What the exercise asks: Down to the final line, write out the data below exactly.

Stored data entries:
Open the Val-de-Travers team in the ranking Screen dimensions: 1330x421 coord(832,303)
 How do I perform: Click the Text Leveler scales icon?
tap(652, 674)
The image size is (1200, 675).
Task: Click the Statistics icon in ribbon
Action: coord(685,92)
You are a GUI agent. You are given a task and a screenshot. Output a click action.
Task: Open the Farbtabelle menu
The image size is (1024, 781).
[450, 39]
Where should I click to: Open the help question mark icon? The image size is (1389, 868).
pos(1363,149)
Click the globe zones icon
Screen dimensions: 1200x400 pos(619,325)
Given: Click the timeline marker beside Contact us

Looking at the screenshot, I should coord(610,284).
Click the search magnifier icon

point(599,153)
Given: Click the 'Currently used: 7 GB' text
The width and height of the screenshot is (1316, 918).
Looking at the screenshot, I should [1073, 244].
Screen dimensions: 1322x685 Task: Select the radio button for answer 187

Response box:
Open the Val-de-Travers team in the ranking Screen dimensions: 1330x421 coord(832,303)
 How do I perform: Click the Text Leveler scales icon?
tap(652, 674)
The image size is (1200, 675).
Task: Click the Statistics icon in ribbon
Action: coord(685,92)
You are a GUI agent. You are given a task and a screenshot. Output a click action.
Task: Open the Farbtabelle menu
The image size is (1024, 781).
[450, 39]
Where should I click to: Open the help question mark icon? The image size is (1389, 868).
pos(1363,149)
Click the globe zones icon
Screen dimensions: 1200x400 pos(619,325)
Given: Click the timeline marker beside Contact us

Looking at the screenshot, I should coord(610,284).
Click the search magnifier icon

point(599,153)
Given: Click the 'Currently used: 7 GB' text
The width and height of the screenshot is (1316, 918).
Looking at the screenshot, I should [1073, 244].
Screen dimensions: 1322x685 Task: Select the radio button for answer 187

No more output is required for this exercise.